* _Problem_: Set down, character for character, everything in the records below from the line holding "This screenshot has height=406, width=600." down to the line holding "This screenshot has width=1411, height=840.", and no other line.

* _The data_:
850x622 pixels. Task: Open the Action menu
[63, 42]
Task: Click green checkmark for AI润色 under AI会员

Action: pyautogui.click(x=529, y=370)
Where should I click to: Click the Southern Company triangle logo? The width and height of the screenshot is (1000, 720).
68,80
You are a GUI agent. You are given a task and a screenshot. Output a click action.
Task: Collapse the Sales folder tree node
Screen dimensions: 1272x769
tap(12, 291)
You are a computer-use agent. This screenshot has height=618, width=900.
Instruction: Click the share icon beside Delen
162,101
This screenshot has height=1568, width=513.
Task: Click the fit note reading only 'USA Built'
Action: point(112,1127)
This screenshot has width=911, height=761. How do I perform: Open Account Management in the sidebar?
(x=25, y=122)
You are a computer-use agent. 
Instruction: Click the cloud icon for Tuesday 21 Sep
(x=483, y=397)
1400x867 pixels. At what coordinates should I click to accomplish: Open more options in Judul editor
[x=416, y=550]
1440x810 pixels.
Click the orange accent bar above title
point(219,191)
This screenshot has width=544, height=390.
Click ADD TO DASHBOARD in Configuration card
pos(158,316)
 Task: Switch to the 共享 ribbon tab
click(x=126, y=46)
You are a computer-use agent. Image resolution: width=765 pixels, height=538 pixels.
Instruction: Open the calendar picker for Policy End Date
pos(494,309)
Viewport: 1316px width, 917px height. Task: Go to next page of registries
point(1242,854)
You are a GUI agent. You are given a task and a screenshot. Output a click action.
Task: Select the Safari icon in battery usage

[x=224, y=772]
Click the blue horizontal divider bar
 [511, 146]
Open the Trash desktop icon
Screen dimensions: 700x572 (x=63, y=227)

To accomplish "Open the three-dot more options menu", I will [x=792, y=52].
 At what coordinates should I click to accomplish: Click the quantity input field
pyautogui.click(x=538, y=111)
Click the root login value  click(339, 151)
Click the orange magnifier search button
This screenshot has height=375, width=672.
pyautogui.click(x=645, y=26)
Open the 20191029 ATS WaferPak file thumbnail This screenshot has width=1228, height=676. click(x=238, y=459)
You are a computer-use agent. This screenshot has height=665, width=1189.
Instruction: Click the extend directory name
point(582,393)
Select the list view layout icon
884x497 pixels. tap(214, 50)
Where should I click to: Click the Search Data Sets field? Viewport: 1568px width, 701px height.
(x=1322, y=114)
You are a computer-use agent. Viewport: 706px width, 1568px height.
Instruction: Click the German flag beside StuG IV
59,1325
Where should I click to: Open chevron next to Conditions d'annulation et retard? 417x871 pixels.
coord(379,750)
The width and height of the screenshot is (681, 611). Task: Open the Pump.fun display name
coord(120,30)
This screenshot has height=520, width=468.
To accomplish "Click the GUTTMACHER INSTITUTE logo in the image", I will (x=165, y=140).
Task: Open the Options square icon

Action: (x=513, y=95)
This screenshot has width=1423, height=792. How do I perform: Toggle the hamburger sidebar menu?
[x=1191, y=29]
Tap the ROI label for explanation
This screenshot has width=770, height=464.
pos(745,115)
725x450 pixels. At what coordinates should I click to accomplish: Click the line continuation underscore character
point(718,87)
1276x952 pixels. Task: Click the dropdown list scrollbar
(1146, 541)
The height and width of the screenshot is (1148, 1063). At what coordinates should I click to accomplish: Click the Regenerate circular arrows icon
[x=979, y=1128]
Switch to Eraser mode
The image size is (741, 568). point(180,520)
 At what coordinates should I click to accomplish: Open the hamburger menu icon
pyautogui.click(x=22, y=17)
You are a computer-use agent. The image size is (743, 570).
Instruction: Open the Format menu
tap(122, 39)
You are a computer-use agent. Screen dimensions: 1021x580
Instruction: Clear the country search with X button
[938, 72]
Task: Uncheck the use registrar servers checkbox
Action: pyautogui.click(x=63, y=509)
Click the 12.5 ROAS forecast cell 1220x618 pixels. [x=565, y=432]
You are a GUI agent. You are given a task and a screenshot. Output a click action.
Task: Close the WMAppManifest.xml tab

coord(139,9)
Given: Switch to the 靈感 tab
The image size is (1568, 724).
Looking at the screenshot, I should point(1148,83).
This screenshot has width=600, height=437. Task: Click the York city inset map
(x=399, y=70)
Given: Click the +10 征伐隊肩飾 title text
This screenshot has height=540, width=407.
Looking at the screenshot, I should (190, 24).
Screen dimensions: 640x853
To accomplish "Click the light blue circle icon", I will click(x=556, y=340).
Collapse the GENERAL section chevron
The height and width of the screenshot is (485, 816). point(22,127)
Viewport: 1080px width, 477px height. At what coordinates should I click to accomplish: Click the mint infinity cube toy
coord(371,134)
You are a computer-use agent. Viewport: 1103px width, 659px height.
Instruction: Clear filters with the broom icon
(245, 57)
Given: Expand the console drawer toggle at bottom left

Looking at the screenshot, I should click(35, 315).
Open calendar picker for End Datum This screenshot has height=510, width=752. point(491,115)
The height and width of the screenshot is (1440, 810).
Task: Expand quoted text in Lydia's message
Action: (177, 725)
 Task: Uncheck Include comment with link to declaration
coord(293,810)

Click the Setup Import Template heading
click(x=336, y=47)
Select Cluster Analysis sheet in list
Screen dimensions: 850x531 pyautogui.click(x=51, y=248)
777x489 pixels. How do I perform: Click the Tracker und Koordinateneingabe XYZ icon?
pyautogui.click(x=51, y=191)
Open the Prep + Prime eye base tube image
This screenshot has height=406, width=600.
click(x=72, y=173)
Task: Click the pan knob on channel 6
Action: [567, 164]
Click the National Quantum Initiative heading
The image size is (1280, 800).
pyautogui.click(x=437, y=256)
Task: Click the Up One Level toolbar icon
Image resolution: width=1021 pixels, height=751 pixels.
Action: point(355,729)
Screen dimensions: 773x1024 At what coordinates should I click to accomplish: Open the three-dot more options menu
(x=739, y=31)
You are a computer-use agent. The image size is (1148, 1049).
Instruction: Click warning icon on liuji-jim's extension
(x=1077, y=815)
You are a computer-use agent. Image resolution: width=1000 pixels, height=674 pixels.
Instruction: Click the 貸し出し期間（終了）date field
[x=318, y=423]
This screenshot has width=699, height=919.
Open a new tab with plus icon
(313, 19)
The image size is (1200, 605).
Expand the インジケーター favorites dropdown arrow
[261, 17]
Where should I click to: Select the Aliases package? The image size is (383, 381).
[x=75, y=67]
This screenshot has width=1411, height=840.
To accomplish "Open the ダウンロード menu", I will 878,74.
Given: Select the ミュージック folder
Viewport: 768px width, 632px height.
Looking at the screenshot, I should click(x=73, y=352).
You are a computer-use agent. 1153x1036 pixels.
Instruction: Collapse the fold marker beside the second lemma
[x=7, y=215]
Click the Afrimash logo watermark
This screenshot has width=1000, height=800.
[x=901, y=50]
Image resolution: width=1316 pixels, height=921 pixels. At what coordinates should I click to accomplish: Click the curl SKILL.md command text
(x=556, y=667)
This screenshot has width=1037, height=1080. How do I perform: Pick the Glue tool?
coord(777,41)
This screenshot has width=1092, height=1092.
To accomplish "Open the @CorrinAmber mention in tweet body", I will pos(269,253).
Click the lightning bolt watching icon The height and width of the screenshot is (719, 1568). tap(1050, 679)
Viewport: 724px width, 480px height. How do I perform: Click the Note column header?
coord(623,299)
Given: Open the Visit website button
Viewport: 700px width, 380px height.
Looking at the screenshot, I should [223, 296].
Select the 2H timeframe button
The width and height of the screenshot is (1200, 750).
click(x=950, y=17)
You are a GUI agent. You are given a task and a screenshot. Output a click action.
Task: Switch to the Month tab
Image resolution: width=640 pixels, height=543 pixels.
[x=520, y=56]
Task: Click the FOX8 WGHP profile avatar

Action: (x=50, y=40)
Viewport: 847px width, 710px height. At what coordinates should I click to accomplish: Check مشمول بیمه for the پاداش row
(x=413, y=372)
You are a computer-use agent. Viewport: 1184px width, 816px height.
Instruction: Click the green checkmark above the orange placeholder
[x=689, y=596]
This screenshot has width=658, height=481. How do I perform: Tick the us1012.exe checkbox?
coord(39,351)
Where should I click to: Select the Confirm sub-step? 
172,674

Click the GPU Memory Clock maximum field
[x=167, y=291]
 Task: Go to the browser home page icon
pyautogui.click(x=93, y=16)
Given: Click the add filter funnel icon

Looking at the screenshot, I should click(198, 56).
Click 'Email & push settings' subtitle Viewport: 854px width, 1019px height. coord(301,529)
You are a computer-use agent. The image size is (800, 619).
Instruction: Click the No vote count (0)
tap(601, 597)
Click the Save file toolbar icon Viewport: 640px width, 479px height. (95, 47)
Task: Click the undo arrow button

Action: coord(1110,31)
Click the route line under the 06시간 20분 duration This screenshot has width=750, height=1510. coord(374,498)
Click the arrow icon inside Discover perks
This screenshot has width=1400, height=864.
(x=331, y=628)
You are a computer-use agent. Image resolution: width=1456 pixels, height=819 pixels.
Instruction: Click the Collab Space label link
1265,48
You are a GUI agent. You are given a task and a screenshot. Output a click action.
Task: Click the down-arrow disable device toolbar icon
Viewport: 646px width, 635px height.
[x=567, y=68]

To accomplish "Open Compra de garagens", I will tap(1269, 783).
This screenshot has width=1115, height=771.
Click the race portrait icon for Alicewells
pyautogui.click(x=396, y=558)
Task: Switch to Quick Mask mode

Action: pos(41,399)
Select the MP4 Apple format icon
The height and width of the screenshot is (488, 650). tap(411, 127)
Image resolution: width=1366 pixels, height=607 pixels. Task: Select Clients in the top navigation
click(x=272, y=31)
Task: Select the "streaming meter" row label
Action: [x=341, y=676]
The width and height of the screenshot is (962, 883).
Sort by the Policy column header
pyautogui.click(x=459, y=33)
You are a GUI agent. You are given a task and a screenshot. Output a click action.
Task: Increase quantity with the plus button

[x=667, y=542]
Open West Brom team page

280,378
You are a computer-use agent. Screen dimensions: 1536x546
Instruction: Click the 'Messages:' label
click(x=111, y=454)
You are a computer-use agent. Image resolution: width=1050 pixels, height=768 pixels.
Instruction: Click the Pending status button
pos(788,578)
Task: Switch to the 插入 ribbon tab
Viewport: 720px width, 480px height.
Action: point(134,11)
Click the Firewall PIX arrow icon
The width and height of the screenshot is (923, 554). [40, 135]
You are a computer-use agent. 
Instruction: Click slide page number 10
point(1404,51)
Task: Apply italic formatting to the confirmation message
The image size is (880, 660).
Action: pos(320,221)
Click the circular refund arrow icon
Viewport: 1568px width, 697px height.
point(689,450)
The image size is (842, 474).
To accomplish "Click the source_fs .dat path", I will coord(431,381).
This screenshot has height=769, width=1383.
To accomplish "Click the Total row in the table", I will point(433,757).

* _Task output_:
This screenshot has height=406, width=600.
click(x=72, y=173)
Task: Click the pan knob on channel 6
Action: [567, 164]
Click the National Quantum Initiative heading
The image size is (1280, 800).
pyautogui.click(x=437, y=256)
Task: Click the Up One Level toolbar icon
Image resolution: width=1021 pixels, height=751 pixels.
Action: point(355,729)
Screen dimensions: 773x1024 At what coordinates should I click to accomplish: Open the three-dot more options menu
(x=739, y=31)
You are a computer-use agent. The image size is (1148, 1049).
Instruction: Click warning icon on liuji-jim's extension
(x=1077, y=815)
You are a computer-use agent. Image resolution: width=1000 pixels, height=674 pixels.
Instruction: Click the 貸し出し期間（終了）date field
[x=318, y=423]
This screenshot has width=699, height=919.
Open a new tab with plus icon
(313, 19)
The image size is (1200, 605).
Expand the インジケーター favorites dropdown arrow
[261, 17]
Where should I click to: Select the Aliases package? The image size is (383, 381).
[x=75, y=67]
This screenshot has width=1411, height=840.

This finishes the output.